Nothing forced the Goths, Lombards, Burgundians and Franks to be Christianized but their greed for power and willingness to take over the remains of the Empire without reflection or discussion of its “ideological” bases, fully Christianized by the 5th century (the century of the Germanic expansions). This was not the case of forced Christianization, centuries later, of the Saxons and Frisians (by Charlemagne), or the politics from the top (the monarchs) as done by the Norwegians (Olaf “The Holy”) and the Slavs (Vladimir, also “The Holy”). The Germans could have been the liberators of Europe, but they put their arms in the service of a foreign faith and an ecclesia (priestly community). This attitude says very clearly how they were indifferent to their own traditions.
It was a betrayal. Our history would have been different if they had remained faithful to the cultural legacy of their ancestors.
Breaking the sacred bonds wrought what it wrought. And from the ominous Christianization of our people we have been suffering this cultural and spiritual alienation that affects us so much; this drift, this going astray, this wandering…

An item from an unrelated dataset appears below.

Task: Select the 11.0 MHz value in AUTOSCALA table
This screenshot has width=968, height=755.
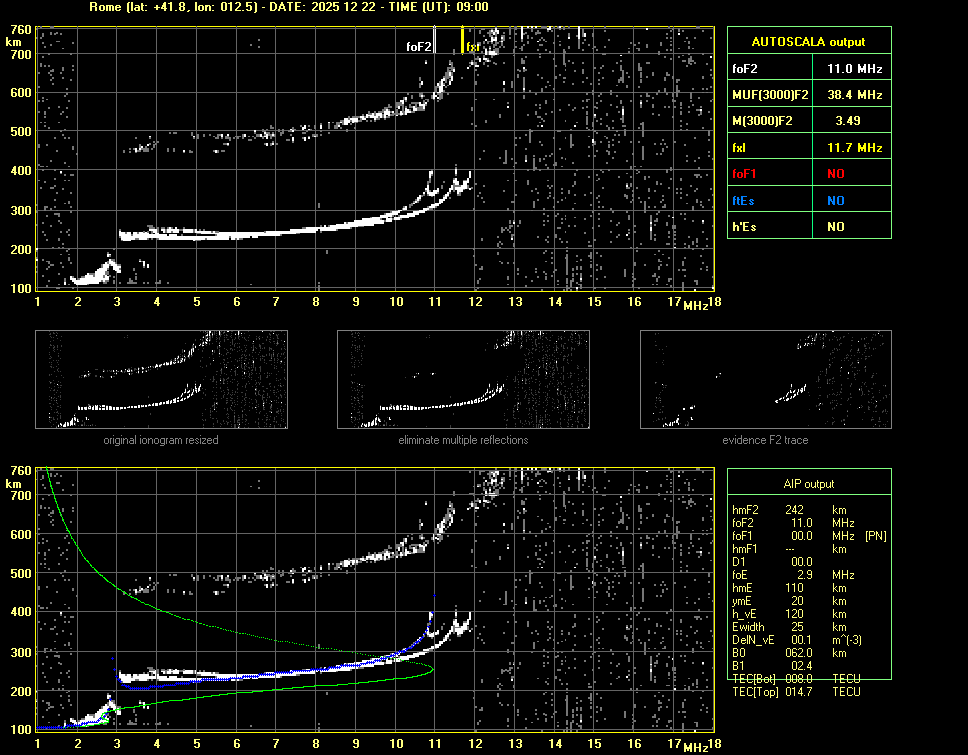Action: 854,69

The post-mortem world of the Indo-European cultures has to do with the collective memory of the people. It is a “space” that houses the gods, but also the Fathers, all the ancestors without distinction. This can be seen in the Hittite or Aryan-Vedic world (with Yama, Manu’s brother, and the first mortal); in the Celtic world (remember the original Halloween), or in the Roman world (the Manes). Keeping memory and even worship of the absent, the departed, was part of the education and morals of our ancestors, and was a sign of distinction and nobility against other peoples. The Patricians were those who had Fathers, who kept memory of the Fathers, in the sense already said. Let’s say that this memory was part of the “being” for our Indo-European ancestors.

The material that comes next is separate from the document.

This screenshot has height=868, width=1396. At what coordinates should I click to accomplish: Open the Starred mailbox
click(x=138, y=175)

Forgetfulness or loss of these “spaces” had (and has) bad consequences. Precisely the Christian or Muslim preachers noticed such loss or damaged being; this symbolic amputation among the peoples, and therefore preached (and still preach) their values. The loss or decline or forgetting of these spaces leaves people orphaned and incomplete. This was the picture that the Christian apostles (Jews) found in the area of the Roman Empire: stranded peoples abandoned to their lot; incomplete, empty. They found the right spot to spread their worlds. They found people without “being,” without memory, without identity and already acculturated—by their own kind. Christian acculturation, or later Muslim acculturation, allowed these people to complete their symbolic being—at least spuriously in the outside.
What I’m writing down has a counterpart, a repetition in our contemporary European and Western world. Both are similar circumstances that repeat the cultural deterioration and we see a return to the same religious-cultural “offers”—the everlasting impostors, the usurpers. Not only Christians and the “people of god” (the Hebrew god) lacking a homeland (but with Israel as sacred land), but the “umma”, the stateless Muslim “nation” (though based in Mecca). And also the politicians and the intellectuals: from democratic universalism to proletarian internationalism (Marx’s “workers or proletarians have no fatherland”) to sociologists such as the cosmopolitan Adorno or Marcuse, or Derrida who preaches the philosophy of the philosopher as cosmopolitan and stateless.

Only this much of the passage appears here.